TASK DESCRIPTION: From the entries below, retype only the lines from the one with "The width and height of the screenshot is (1914, 1075)." through the one with "You are a computer-use agent. Viewport: 1024px", exactly as written.
** RECORD SET follows **
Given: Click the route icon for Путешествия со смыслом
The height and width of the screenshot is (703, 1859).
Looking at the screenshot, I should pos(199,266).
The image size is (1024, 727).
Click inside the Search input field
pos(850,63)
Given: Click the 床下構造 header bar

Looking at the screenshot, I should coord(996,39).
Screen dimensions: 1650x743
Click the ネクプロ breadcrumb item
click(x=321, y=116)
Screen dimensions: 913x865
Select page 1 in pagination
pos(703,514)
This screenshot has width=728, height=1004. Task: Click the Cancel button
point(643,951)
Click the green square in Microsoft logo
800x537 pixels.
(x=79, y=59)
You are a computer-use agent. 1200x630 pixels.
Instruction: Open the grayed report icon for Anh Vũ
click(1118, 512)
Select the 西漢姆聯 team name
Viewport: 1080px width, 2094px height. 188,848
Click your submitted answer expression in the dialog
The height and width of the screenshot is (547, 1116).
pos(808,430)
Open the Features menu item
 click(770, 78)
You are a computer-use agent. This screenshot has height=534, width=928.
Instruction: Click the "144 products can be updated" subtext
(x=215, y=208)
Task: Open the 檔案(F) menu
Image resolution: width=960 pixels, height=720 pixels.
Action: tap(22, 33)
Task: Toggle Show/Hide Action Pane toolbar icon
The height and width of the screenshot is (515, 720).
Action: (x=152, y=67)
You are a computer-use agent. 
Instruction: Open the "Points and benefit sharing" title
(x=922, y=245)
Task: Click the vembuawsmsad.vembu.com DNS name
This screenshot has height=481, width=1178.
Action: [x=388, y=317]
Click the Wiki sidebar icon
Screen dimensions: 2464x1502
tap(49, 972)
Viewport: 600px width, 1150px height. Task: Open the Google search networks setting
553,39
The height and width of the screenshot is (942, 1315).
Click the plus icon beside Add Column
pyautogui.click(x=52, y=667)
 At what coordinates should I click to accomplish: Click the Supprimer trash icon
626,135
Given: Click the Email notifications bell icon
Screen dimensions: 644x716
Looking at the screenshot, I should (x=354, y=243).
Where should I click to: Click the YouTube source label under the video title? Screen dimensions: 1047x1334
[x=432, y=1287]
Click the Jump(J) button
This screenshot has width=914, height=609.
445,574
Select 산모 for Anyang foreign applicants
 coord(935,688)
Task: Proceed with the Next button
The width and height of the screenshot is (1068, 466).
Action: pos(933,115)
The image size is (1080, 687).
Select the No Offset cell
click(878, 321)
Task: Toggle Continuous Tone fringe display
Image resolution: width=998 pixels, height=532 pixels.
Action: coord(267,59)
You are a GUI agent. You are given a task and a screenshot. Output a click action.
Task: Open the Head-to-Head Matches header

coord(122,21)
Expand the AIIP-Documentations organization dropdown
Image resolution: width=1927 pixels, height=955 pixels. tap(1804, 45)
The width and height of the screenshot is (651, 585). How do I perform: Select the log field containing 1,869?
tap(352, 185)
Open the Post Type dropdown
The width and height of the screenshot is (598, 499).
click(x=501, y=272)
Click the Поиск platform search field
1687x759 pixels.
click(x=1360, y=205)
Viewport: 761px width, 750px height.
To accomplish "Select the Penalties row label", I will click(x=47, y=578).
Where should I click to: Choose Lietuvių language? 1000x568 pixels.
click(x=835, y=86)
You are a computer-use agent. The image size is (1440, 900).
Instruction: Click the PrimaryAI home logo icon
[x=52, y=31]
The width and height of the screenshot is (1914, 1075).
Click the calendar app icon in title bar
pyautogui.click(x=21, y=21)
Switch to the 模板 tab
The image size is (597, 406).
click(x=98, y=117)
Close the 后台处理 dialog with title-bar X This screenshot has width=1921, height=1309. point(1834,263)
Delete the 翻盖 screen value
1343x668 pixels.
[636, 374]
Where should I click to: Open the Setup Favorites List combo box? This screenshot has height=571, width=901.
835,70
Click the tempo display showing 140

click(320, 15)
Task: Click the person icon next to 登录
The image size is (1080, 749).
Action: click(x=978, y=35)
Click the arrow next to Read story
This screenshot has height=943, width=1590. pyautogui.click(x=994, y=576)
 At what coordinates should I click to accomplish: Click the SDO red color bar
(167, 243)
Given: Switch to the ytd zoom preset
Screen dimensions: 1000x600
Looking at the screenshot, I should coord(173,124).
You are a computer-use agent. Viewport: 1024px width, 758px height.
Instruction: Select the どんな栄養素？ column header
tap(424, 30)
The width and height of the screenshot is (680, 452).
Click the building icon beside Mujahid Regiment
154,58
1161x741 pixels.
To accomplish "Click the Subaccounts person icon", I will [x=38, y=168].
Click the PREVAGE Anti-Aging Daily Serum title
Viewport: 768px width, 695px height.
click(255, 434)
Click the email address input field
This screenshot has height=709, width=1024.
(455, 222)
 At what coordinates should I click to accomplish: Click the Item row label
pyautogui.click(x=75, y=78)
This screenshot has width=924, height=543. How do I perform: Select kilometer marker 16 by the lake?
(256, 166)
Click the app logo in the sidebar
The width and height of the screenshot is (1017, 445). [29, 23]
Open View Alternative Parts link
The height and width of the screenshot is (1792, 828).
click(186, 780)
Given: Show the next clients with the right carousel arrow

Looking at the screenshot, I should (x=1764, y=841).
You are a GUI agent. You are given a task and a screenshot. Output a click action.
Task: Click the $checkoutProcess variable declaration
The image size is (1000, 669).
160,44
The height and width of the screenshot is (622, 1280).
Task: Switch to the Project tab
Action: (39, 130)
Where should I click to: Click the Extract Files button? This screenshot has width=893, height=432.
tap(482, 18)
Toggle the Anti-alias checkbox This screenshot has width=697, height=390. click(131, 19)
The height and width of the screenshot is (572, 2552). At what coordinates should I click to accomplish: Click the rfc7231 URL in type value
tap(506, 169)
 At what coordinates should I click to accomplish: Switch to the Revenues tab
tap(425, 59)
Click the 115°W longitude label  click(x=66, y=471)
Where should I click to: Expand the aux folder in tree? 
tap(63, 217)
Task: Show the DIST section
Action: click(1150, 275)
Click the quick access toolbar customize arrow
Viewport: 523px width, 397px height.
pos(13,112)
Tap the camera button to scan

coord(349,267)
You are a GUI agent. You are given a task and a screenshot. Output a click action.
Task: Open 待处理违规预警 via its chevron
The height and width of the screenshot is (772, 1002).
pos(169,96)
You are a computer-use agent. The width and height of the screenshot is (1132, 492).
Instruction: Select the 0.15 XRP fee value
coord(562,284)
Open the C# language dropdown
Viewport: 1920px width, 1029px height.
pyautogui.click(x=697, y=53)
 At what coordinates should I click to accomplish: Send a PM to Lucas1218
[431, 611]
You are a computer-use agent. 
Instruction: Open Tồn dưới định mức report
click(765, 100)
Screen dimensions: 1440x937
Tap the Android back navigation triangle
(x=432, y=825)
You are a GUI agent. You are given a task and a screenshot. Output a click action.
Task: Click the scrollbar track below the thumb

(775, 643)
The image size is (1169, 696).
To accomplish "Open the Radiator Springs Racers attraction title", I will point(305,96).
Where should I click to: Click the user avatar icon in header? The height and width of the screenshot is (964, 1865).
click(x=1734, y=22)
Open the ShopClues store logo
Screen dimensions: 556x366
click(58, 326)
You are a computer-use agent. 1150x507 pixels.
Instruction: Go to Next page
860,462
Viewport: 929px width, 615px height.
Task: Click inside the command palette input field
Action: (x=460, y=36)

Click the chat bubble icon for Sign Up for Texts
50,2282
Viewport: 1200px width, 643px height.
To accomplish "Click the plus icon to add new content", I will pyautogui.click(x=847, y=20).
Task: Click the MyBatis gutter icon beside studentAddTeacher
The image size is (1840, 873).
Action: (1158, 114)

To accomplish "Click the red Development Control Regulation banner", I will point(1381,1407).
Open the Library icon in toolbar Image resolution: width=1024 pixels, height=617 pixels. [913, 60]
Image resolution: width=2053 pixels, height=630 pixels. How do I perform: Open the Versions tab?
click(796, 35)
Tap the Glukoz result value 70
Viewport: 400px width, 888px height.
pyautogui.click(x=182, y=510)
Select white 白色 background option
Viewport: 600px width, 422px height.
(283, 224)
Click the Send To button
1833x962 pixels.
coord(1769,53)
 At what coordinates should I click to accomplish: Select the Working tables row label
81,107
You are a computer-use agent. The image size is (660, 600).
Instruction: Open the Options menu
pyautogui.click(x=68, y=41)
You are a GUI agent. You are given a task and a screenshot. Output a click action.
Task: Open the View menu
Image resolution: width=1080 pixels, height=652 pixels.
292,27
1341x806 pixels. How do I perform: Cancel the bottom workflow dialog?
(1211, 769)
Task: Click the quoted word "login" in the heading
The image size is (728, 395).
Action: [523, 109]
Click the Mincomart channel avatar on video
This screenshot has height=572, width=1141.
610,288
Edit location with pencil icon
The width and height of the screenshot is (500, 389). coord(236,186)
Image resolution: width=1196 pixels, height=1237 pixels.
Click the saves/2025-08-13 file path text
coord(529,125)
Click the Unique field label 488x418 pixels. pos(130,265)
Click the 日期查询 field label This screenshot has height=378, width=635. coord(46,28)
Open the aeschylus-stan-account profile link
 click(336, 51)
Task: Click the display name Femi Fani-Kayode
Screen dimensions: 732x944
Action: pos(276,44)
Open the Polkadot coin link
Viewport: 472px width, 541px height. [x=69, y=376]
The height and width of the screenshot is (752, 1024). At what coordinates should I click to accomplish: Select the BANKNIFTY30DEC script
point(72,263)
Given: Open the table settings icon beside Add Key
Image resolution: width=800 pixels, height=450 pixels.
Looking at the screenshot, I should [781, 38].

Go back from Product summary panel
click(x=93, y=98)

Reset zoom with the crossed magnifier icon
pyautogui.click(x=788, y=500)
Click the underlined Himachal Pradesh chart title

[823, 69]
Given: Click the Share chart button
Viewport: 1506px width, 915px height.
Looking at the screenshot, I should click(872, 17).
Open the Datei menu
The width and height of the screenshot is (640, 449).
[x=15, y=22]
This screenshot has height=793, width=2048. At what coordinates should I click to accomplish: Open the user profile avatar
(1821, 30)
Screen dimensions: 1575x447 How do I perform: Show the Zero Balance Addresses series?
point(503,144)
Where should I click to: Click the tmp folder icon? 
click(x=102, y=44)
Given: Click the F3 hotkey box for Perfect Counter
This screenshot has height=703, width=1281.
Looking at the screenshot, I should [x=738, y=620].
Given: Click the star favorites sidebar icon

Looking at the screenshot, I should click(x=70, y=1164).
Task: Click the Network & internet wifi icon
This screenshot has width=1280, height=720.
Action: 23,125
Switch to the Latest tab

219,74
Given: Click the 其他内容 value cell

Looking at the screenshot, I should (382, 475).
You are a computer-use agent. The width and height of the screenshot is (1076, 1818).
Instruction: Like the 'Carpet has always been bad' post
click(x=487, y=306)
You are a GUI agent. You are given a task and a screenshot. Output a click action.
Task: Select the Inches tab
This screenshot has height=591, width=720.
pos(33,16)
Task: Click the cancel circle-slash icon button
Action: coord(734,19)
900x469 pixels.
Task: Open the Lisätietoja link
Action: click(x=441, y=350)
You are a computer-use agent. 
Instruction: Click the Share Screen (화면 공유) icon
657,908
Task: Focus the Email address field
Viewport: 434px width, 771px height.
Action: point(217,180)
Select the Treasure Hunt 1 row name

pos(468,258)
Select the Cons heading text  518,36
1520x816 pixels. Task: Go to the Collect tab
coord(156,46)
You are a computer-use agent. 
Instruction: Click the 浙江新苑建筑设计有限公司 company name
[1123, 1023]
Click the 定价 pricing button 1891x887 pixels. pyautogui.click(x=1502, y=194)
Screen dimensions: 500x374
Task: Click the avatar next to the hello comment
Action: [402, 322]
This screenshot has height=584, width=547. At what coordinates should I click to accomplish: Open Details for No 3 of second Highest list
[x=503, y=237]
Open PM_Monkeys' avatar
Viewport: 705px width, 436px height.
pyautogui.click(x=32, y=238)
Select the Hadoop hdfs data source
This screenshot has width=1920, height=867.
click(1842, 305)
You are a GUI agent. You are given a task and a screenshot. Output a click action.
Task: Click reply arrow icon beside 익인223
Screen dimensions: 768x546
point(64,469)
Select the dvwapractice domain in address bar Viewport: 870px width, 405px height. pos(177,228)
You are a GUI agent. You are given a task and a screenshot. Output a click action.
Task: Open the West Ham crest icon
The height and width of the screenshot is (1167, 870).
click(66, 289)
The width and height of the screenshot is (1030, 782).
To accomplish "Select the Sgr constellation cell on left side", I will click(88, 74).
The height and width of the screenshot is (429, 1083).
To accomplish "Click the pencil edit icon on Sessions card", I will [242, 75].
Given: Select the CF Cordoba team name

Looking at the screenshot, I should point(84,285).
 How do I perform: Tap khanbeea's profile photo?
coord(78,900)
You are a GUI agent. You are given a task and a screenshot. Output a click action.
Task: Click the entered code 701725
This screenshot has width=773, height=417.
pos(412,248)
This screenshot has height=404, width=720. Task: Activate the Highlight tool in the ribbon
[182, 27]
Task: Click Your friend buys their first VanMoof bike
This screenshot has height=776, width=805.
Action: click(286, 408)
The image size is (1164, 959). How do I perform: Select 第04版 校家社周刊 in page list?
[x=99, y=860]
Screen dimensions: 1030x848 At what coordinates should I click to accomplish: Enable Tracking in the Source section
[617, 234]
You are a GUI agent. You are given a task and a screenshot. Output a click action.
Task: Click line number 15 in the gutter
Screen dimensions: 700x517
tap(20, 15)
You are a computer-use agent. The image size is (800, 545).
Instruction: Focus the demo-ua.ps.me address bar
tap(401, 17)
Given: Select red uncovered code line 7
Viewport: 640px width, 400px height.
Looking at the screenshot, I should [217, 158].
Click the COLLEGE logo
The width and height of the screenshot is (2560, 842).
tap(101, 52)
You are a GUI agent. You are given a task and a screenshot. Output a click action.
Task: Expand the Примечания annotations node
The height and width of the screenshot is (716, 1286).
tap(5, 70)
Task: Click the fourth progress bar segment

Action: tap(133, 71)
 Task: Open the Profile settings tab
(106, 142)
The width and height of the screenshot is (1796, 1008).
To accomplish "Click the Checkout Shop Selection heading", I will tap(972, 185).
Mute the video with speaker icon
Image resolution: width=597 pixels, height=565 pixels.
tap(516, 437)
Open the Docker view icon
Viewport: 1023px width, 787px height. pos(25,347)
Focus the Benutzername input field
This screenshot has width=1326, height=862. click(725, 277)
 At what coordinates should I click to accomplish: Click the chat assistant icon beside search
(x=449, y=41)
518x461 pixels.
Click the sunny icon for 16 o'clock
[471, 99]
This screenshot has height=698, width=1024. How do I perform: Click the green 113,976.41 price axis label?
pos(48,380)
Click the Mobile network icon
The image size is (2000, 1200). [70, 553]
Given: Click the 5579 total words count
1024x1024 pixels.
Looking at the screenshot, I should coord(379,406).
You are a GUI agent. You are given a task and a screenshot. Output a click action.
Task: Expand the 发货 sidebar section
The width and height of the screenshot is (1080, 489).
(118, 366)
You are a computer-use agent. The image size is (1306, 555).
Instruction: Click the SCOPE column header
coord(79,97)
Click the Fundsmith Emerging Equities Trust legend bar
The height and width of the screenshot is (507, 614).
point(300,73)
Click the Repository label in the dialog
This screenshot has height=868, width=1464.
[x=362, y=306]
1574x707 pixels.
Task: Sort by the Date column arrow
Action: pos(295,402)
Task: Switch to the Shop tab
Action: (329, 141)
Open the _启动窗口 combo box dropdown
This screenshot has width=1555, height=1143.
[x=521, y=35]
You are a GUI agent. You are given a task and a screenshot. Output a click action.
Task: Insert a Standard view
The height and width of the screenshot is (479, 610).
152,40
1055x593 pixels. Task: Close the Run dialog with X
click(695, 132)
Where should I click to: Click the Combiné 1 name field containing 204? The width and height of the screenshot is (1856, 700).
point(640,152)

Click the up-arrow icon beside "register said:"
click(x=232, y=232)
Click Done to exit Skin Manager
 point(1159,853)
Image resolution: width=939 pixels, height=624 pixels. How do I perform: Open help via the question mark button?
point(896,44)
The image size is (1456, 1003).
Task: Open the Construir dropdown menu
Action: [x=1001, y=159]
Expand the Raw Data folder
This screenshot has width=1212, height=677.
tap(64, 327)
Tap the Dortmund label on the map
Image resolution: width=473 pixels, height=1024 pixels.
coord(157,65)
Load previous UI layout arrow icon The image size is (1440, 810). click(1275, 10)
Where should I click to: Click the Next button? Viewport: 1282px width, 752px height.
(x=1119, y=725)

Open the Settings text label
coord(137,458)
** End of RECORD SET **
SOLUTION FOR THIS TASK:
The width and height of the screenshot is (1914, 1075).
Click the calendar app icon in title bar
pyautogui.click(x=21, y=21)
Switch to the 模板 tab
The image size is (597, 406).
click(x=98, y=117)
Close the 后台处理 dialog with title-bar X This screenshot has width=1921, height=1309. point(1834,263)
Delete the 翻盖 screen value
1343x668 pixels.
[636, 374]
Where should I click to: Open the Setup Favorites List combo box? This screenshot has height=571, width=901.
835,70
Click the tempo display showing 140

click(320, 15)
Task: Click the person icon next to 登录
The image size is (1080, 749).
Action: click(x=978, y=35)
Click the arrow next to Read story
This screenshot has height=943, width=1590. pyautogui.click(x=994, y=576)
 At what coordinates should I click to accomplish: Click the SDO red color bar
(167, 243)
Given: Switch to the ytd zoom preset
Screen dimensions: 1000x600
Looking at the screenshot, I should coord(173,124).
You are a computer-use agent. Viewport: 1024px width, 758px height.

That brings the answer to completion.